Da lì cominciò la seconda vita di Tomas Brolin, quella dell’imprenditore degli aspirapolveri. In interviste successive ha raccontato come l’azienda sia cresciuta fino a vendere ogni anno decine di migliaia di pezzi, conquistando una fetta importante del mercato scandinavo e aprendosi anche all’estero. Il rumore del motore di quei dispositivi ha sostituito l’urlo del pubblico negli stadi, ma gli ha dato qualcosa che cercava da tempo: la sensazione di fare qualcosa che lo appassionasse davvero. La decisione di lasciare il calcio, dunque, non fu solo una fuga dalle difficoltà sportive, ma il risultato di una precisa scelta di vita, spinta dalla voglia di non adagiarsi su un ruolo già scritto.

Parallelamente, Brolin non è mai stato un uomo da una sola attività. Nel corso degli anni si è buttato nella ristorazione, aprendo a Stoccolma il locale “Undici”, dedicato al numero che portava sulle spalle a Parma, ha sperimentato una linea di calzature, si è lanciato nel settore immobiliare insieme al padre e si è divertito persino con la musica, formando una band con amici famosi come Dr. Alban e Björn Borg. Per un periodo ha giocato anche a poker a livello professionistico, partecipando ai tornei di Texas Hold’em tra Europa e Las Vegas.

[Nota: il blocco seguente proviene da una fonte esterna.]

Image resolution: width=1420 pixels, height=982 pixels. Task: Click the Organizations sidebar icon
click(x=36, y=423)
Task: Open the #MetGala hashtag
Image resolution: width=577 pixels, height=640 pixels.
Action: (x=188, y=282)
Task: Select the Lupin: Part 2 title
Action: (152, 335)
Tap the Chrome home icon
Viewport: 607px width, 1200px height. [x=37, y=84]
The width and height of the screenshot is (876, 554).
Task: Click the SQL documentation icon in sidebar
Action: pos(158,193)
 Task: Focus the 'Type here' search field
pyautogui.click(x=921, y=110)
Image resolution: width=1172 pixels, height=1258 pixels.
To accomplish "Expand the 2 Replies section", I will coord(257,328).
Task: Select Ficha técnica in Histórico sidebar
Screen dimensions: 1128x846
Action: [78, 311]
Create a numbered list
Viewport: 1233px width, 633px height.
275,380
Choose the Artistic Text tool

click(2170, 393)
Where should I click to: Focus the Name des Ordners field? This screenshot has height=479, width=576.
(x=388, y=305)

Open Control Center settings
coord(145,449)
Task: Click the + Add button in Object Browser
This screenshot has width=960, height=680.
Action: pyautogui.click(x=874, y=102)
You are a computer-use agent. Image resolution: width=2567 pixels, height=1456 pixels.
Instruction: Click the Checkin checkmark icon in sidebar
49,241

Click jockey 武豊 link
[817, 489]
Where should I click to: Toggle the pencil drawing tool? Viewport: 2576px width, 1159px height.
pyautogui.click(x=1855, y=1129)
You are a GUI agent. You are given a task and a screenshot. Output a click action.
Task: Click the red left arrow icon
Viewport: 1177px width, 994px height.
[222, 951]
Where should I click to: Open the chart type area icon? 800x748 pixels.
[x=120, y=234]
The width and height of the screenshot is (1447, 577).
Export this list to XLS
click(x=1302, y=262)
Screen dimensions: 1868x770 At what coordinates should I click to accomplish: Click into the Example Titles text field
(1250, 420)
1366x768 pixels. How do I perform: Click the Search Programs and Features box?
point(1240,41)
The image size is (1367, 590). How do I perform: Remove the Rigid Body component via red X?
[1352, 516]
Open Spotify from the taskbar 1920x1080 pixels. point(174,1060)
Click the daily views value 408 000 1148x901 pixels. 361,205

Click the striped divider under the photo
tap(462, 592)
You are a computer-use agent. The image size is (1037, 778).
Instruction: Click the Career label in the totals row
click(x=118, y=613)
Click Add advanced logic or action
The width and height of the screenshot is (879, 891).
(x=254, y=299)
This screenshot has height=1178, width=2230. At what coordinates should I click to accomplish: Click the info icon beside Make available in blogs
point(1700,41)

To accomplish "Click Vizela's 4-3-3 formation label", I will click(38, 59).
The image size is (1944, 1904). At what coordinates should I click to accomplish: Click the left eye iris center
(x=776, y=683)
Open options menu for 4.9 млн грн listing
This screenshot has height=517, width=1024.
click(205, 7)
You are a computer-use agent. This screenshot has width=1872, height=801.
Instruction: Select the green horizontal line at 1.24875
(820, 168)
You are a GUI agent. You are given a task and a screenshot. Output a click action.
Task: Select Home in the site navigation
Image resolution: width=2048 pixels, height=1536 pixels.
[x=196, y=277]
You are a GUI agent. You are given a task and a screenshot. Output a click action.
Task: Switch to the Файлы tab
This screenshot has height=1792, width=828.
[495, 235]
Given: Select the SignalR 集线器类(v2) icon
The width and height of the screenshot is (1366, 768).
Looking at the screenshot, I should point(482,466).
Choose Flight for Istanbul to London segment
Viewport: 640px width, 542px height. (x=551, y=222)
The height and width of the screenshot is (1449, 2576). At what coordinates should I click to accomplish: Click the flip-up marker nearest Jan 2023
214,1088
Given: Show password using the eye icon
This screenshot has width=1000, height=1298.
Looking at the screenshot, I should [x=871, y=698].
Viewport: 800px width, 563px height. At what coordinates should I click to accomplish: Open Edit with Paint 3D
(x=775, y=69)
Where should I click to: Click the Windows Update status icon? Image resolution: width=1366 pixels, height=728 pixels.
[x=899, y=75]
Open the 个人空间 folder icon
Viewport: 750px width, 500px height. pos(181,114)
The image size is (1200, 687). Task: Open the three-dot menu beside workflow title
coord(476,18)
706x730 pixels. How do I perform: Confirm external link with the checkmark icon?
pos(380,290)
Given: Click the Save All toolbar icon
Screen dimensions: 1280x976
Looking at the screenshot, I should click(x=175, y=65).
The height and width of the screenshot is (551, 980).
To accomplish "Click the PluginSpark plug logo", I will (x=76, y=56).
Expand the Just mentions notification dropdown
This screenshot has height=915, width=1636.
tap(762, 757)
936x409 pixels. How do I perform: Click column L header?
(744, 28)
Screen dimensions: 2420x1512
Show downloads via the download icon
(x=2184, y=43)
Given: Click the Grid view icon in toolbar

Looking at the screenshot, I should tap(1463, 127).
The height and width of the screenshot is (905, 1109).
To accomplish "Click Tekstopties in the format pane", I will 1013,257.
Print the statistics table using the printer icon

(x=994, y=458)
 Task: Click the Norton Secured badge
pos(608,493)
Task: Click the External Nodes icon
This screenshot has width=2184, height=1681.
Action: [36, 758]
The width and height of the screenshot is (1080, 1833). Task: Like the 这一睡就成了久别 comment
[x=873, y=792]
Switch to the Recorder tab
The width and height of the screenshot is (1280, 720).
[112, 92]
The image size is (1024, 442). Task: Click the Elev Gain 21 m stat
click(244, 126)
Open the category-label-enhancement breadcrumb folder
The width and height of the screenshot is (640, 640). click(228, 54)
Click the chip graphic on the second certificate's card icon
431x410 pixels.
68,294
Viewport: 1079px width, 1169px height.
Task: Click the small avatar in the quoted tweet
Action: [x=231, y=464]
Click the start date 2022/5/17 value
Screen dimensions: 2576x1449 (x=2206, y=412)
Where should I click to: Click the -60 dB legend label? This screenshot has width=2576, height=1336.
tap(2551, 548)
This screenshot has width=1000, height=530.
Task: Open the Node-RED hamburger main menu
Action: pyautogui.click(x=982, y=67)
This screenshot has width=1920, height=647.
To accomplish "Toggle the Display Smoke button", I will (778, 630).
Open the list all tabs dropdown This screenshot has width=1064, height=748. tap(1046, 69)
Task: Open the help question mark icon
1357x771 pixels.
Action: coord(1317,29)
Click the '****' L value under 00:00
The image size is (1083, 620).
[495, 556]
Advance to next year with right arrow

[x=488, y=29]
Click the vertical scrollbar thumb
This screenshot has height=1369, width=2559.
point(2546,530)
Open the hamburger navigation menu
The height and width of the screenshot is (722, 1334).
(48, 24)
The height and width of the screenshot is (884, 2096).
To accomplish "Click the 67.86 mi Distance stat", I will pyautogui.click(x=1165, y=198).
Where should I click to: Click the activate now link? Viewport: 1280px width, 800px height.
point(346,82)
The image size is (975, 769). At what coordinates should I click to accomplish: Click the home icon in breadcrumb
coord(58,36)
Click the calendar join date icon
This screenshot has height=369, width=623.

Eppure, nonostante le tante strade imboccate, il filo rosso della sua nuova vita resta quell’idea nata dall’incontro con uno “strano” inventore e trasformata in un’azienda di successo: oggi Tomas Brolin continua a vivere soprattutto di aspirapolveri, lontano dai riflettori del calcio ma fedele alla sua filosofia, secondo cui la vita è troppo breve per fare cose che non lo divertono più.